Once you reach the line containing "Март 2022 (24, 2124)" in the data below, restate each line word for word up to and including the one containing "Август 2025 (25, 1618)".

## Source material
--- START ---

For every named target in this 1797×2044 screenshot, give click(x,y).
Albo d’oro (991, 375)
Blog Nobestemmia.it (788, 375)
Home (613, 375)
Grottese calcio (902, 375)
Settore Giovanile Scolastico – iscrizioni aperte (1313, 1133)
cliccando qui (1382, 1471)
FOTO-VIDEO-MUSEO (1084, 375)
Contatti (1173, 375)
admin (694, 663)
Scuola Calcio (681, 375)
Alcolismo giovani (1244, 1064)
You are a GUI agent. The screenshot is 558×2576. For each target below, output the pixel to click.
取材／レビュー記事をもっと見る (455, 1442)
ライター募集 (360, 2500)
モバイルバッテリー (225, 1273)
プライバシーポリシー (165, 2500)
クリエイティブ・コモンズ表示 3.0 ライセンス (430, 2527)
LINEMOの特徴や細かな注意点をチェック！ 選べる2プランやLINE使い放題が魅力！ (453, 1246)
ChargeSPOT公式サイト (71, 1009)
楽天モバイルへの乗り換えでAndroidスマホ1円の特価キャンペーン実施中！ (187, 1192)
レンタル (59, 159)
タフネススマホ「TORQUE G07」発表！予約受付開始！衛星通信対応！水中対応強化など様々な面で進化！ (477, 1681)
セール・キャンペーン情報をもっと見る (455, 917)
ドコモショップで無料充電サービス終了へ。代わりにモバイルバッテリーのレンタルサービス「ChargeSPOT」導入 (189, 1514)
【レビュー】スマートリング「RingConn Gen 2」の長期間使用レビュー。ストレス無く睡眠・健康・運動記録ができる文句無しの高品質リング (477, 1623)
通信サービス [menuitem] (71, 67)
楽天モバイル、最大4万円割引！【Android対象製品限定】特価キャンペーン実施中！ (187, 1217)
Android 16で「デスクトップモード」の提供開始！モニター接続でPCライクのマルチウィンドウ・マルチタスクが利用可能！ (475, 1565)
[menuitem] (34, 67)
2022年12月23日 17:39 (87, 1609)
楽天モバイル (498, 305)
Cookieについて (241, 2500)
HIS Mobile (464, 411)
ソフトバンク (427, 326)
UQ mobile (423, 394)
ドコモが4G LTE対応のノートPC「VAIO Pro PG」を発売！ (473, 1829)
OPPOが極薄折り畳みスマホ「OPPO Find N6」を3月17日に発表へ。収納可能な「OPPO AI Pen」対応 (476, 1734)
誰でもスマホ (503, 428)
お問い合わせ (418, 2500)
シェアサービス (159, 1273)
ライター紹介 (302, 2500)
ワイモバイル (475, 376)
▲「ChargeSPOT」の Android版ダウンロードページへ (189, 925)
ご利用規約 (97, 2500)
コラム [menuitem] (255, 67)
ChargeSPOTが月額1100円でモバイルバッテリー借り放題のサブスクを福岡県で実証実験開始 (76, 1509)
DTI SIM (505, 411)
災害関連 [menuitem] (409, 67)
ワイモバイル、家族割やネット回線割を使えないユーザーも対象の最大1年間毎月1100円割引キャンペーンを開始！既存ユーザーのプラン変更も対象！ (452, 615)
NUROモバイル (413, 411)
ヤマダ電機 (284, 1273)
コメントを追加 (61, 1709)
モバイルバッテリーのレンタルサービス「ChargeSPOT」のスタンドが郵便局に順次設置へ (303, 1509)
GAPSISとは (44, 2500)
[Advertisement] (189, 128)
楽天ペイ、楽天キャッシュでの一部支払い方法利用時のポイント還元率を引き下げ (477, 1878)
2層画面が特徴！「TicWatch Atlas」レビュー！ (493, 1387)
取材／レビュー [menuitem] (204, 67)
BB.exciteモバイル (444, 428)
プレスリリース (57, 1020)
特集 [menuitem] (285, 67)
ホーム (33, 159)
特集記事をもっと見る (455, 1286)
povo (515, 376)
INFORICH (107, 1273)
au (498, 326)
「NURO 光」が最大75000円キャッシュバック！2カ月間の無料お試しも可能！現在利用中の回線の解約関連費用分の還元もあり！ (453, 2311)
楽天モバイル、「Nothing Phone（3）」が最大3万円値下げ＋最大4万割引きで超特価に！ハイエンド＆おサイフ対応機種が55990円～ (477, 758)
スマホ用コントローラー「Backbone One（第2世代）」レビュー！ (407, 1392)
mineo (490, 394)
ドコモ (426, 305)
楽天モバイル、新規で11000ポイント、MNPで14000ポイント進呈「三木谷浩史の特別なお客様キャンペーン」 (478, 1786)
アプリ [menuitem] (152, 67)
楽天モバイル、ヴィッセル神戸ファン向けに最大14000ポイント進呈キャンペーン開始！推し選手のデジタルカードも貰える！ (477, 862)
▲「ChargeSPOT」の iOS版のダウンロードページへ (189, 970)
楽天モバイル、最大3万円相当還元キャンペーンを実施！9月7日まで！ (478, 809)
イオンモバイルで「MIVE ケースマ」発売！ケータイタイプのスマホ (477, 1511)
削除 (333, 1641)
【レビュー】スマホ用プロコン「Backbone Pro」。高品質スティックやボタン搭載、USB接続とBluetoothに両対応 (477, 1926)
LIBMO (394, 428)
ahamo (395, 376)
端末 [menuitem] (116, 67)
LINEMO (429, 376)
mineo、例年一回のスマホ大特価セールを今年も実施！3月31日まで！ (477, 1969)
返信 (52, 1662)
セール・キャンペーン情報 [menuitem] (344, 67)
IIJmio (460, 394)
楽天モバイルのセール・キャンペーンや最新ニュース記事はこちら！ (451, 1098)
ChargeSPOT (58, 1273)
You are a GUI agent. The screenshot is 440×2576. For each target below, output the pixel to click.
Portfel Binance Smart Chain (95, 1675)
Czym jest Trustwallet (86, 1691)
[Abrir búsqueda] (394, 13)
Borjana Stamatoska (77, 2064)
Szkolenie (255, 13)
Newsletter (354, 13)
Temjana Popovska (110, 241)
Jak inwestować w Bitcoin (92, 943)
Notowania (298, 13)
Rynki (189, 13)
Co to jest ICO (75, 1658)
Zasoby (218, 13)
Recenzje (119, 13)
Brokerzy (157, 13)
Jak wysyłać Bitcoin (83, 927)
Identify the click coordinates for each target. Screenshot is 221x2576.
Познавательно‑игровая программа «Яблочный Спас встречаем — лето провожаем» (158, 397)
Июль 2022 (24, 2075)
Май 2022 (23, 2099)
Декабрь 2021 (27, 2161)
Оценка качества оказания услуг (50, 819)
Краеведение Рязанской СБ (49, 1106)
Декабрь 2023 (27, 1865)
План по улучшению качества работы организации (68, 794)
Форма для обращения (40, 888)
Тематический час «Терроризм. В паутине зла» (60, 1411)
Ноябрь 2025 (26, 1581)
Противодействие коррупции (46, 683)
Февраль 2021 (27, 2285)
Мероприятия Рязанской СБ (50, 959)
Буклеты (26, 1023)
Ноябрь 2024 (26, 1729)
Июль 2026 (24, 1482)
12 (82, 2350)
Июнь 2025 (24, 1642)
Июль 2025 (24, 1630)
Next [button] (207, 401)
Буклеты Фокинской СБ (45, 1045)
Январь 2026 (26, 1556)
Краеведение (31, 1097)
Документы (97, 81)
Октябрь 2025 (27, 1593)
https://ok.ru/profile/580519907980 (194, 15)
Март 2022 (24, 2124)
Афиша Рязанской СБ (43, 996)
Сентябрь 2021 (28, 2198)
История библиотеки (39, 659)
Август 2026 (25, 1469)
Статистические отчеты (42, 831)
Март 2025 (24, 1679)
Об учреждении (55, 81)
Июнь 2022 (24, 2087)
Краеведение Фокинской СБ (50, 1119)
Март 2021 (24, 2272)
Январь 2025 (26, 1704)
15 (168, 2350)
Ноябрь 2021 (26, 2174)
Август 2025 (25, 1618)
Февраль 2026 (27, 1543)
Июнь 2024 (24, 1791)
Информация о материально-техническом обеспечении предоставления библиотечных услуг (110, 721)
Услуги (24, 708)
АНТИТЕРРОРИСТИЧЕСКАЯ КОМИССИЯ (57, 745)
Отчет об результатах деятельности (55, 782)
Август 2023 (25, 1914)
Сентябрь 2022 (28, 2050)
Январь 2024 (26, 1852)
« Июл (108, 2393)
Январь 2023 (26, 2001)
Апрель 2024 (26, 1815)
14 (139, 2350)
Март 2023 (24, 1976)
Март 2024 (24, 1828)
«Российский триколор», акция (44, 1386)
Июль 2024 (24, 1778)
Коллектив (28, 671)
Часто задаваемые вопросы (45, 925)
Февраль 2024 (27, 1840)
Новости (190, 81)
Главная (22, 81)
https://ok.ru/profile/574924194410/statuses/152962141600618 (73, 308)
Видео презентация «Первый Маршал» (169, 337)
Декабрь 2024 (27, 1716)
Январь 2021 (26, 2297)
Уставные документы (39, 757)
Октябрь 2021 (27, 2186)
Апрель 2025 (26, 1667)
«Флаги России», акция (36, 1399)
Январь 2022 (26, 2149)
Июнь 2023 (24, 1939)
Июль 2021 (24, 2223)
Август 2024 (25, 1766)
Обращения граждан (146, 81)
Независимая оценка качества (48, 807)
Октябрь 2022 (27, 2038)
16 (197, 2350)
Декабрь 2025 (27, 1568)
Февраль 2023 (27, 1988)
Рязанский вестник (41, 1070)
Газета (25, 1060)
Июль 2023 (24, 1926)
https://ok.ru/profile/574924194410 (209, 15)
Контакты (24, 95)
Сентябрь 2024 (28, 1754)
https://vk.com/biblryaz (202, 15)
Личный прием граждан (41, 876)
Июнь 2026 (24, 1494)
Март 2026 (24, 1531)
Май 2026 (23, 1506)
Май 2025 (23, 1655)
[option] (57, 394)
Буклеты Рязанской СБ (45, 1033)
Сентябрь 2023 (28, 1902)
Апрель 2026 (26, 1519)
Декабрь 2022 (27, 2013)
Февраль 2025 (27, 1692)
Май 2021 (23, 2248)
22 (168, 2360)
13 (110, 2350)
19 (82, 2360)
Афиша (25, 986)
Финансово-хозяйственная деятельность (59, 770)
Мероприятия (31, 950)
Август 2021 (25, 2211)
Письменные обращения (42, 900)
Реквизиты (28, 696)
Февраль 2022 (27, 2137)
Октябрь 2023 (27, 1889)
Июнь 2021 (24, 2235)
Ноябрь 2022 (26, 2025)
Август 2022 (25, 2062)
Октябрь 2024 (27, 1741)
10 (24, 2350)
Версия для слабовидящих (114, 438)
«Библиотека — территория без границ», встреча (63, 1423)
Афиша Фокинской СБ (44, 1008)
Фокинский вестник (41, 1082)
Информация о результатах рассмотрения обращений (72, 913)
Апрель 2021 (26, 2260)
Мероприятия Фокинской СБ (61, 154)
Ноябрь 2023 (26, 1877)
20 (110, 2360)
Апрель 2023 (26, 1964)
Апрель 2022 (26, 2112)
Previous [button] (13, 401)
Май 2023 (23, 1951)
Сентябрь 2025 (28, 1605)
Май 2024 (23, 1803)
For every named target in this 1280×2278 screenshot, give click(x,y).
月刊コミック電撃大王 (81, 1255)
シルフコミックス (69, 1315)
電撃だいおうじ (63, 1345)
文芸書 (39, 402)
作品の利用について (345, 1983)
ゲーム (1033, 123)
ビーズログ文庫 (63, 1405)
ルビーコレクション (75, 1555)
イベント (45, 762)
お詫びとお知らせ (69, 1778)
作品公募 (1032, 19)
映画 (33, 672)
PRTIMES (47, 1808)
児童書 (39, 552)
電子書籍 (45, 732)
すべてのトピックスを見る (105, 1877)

--- END ---

## Output below
Март 2022 (24, 2124)
Афиша Рязанской СБ (43, 996)
Сентябрь 2021 (28, 2198)
История библиотеки (39, 659)
Август 2026 (25, 1469)
Статистические отчеты (42, 831)
Март 2025 (24, 1679)
Об учреждении (55, 81)
Июнь 2022 (24, 2087)
Краеведение Фокинской СБ (50, 1119)
Март 2021 (24, 2272)
Январь 2025 (26, 1704)
15 (168, 2350)
Ноябрь 2021 (26, 2174)
Август 2025 (25, 1618)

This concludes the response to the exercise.